Can you repeat the lines of the items below from the line holding "Where should I" through the line holding "pixels. click(x=205, y=58)", inclusive, with no changes?
***** Supplied data
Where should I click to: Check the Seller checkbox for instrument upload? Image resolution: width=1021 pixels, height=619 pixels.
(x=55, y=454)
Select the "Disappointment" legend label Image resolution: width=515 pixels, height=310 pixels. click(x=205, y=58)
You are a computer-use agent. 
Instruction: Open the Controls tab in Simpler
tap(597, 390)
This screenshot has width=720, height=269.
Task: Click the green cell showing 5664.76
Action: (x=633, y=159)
**********
***** Supplied data
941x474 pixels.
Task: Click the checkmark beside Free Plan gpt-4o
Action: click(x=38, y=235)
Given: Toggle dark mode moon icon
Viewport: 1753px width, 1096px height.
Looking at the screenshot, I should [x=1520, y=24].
**********
**The solution:**
Where should I click to: Check the Seller checkbox for instrument upload? Image resolution: width=1021 pixels, height=619 pixels.
(x=55, y=454)
Select the "Disappointment" legend label Image resolution: width=515 pixels, height=310 pixels. click(x=205, y=58)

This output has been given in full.